Je ne peux m'empêcher de m'adresser un soupir consterné face à ces souvenirs. Je le savais très bien et je le sais encore, ces
NPCS ne peuvent pas comprendre ce que je raconte. Leurs réactions et leurs phrases sont des assemblages de mots clés et d'actions clés face à d'autres mots clés et actions clés que les joueurs envoient. Sans vouloir trop complexifié la chose, ils ont un comportement très génériques. Ils ne peuvent pas saisir la complexité de chacun des mots qu'on prononce. En vrai ils ne comprennent aucun des mots que l'on prononce. Mais alors comment font-ils pour répondre ?
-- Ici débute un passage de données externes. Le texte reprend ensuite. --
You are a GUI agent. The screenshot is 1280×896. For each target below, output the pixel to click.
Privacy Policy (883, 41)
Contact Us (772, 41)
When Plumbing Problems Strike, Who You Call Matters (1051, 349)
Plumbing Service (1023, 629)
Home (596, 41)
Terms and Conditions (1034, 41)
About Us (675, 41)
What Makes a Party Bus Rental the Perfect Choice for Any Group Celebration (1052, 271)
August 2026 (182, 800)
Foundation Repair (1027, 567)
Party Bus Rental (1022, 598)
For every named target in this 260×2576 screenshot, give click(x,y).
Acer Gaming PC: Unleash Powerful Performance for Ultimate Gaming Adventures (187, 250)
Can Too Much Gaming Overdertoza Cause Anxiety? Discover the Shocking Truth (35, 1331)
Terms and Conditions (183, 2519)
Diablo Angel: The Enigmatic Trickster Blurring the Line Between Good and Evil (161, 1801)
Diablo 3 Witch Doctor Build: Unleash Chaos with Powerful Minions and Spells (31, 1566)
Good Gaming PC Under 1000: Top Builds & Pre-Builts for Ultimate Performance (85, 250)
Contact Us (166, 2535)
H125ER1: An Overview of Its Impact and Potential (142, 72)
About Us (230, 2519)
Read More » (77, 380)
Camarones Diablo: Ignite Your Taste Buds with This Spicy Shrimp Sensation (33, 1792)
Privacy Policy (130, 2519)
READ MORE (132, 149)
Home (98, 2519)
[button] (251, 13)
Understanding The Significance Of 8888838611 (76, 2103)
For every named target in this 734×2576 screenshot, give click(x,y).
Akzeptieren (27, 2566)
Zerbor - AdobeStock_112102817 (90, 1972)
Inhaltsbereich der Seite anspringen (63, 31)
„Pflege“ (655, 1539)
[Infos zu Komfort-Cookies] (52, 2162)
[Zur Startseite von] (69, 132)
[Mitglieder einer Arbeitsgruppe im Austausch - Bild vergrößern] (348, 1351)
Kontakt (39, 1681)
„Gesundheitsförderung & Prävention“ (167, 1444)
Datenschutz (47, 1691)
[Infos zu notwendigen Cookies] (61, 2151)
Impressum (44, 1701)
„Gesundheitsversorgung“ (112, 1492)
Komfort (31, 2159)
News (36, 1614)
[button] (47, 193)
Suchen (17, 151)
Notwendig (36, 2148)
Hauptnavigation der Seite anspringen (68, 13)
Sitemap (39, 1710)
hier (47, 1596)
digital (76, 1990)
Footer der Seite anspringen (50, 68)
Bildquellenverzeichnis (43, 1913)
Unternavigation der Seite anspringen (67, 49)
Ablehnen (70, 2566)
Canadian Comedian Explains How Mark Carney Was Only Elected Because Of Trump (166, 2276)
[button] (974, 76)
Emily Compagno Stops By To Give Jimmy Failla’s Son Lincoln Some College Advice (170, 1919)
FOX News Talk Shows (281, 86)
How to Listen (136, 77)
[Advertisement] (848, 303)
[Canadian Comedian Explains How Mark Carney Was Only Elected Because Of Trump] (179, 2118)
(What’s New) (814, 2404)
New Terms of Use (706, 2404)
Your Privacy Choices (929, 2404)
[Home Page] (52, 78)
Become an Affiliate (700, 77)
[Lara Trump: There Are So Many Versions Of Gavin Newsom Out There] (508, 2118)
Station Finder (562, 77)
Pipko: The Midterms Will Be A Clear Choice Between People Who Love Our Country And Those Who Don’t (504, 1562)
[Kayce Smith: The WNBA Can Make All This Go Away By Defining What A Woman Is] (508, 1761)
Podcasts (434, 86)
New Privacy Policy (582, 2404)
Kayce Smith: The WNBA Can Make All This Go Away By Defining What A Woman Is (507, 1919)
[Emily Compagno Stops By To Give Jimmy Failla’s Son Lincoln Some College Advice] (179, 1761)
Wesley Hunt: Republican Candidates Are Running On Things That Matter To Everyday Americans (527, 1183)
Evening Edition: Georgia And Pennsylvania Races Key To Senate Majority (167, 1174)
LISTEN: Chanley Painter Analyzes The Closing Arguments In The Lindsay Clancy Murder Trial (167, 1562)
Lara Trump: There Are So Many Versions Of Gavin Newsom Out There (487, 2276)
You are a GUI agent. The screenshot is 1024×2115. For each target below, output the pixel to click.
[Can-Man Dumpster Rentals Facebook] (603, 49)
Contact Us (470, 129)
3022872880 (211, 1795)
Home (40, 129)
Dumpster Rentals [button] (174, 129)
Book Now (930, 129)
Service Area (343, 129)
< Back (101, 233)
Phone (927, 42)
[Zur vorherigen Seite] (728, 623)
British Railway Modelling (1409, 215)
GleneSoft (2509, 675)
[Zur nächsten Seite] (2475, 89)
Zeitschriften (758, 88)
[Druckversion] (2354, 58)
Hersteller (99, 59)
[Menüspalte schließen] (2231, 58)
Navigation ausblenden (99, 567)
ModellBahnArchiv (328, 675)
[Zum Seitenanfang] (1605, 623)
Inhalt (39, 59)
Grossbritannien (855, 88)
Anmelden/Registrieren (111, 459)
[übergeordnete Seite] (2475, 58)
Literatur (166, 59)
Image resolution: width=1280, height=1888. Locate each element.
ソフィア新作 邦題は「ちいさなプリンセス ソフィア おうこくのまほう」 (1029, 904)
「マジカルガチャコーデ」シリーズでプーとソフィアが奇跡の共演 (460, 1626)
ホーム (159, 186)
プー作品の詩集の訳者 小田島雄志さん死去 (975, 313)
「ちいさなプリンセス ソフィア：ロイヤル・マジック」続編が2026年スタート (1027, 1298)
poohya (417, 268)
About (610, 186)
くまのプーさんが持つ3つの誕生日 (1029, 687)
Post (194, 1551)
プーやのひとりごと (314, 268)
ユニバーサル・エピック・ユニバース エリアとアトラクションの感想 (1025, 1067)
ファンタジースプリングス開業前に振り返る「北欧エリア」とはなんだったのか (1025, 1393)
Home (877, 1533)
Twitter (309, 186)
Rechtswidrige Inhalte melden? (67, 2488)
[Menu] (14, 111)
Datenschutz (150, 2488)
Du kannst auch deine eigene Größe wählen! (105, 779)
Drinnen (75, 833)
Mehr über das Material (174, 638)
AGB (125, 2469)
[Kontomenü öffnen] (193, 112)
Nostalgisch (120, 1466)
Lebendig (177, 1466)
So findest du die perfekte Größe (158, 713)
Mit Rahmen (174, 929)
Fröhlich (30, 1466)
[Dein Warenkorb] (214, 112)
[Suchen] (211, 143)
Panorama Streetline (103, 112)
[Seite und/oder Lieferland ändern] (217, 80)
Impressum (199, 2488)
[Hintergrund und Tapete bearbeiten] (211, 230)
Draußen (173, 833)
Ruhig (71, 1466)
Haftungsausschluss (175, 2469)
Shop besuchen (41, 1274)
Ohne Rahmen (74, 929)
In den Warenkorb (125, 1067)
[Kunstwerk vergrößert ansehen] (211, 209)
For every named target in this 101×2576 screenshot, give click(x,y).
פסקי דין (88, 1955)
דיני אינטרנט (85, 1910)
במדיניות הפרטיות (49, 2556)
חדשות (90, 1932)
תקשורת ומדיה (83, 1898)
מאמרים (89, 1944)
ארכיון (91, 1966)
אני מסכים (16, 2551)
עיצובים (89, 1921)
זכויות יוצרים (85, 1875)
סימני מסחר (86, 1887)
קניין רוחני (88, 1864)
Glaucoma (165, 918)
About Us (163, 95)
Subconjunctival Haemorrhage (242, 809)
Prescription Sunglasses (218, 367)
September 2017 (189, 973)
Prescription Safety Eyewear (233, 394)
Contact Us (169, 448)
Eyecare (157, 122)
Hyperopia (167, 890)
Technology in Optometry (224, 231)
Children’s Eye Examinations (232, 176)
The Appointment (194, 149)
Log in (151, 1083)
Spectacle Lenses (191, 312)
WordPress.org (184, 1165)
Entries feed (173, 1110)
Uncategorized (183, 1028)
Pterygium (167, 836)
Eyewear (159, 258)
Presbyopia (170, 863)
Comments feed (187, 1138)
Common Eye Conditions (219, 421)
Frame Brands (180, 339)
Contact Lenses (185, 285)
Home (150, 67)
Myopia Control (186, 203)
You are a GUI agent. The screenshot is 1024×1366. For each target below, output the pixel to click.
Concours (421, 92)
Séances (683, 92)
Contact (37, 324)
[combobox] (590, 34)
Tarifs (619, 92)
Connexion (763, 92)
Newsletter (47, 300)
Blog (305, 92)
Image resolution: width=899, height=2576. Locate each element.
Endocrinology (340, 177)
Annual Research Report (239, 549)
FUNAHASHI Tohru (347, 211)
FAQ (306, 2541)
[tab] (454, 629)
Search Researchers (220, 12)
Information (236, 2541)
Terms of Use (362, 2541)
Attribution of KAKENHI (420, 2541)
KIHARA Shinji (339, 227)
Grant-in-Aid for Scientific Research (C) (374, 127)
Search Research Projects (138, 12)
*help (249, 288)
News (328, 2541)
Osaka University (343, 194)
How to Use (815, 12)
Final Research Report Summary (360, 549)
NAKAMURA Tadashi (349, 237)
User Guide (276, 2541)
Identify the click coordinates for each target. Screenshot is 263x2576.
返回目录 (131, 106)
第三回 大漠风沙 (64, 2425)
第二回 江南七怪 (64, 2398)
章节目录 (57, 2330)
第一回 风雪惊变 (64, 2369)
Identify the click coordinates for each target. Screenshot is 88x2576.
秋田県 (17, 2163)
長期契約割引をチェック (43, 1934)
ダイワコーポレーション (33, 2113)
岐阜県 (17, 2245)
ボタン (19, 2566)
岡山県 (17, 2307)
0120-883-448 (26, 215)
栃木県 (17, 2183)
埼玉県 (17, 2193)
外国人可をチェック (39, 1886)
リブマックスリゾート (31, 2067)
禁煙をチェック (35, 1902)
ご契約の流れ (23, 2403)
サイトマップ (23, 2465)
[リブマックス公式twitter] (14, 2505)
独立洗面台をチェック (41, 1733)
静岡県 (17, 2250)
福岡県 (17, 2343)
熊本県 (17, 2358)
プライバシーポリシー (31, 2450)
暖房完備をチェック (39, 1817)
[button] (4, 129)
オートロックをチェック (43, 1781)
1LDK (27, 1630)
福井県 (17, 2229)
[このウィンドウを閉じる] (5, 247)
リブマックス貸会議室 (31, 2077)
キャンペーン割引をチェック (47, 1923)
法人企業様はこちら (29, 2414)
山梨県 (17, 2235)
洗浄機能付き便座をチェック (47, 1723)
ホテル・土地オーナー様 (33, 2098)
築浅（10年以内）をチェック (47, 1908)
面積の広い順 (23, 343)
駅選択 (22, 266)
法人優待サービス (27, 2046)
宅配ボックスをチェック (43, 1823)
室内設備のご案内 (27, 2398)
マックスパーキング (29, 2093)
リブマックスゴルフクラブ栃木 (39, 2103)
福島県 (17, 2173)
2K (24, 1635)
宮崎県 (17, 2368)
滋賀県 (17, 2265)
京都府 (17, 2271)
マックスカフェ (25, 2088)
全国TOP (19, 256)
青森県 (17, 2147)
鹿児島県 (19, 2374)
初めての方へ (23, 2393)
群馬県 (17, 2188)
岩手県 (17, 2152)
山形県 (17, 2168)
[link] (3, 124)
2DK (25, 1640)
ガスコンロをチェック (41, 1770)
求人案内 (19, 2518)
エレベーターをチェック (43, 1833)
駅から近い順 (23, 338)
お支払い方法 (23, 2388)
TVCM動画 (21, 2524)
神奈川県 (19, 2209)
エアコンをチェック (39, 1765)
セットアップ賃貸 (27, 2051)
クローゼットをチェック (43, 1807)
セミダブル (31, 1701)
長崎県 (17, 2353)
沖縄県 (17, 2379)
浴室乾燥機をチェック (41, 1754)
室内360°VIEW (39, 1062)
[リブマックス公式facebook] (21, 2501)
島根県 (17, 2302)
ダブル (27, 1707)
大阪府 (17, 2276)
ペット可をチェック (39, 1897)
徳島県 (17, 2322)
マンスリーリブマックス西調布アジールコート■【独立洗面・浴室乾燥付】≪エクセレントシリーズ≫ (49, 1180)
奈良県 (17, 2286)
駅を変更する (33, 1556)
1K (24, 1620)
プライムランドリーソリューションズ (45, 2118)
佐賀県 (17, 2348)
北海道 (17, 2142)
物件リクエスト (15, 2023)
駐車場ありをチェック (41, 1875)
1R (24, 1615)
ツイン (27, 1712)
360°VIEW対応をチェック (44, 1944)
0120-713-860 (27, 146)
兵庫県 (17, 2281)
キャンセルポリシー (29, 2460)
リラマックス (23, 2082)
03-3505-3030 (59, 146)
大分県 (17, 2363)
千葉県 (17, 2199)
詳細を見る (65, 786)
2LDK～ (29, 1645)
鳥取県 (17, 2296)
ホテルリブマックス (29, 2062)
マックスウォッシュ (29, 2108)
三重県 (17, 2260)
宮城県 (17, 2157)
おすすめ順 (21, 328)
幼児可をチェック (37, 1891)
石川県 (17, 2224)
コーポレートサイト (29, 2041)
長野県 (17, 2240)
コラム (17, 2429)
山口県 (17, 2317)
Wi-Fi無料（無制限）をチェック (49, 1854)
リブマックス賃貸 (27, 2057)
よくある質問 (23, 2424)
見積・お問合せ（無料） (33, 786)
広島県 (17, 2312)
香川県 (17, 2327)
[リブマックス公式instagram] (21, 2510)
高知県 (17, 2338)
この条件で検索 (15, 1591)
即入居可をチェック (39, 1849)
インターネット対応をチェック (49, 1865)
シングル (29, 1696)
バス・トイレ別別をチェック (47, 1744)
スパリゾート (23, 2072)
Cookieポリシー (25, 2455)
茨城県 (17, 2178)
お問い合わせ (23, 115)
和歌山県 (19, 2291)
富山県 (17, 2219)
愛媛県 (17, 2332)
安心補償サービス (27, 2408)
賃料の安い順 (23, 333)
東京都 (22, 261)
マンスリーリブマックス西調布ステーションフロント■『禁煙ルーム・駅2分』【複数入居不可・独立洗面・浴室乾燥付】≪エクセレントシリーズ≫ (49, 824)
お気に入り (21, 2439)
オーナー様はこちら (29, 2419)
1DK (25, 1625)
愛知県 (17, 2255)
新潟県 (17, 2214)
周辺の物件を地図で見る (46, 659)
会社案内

Bon en vrai je vais complexifier le truc. Les NPCS dans SAO fonctionnent de la même manière que l'expérience la "Chinese Room" sur les intelligences artificiels.
Voici le concept : il y a un individu qui est enfermé dans une salle. Appelons cette individu L. L parle mmmh... Le français et c'est la seule langue qu'il connait. Lorsque l'on parle autre chose pour lui c'est du charabia, peu importe à quel point c'est proche de sa langue maternelle. La salle dans laquelle il est enfermé est une salle qui contient seulement et uniquement des livres en chinois. Beaucoup de livres. Il peut trouver dans ces livres des phrases déjà toute faite. Des mots qui en sont associés à d'autre etc... etc... La seule chose dans cette salle qui n'est pas en chinois est un petit formulaire qui explique comment créer une phrase en chinois. Uniquement comment bien appliqué la syntaxe mais absolument pas comment donner du sens à sa phrase. Aussi, le formulaire explique qu'il faut répondre à une phrase dans une telle syntaxe avec une telle syntaxe. En bref comment écrire une phrase et toutes les corrélations entre toutes les syntaxes.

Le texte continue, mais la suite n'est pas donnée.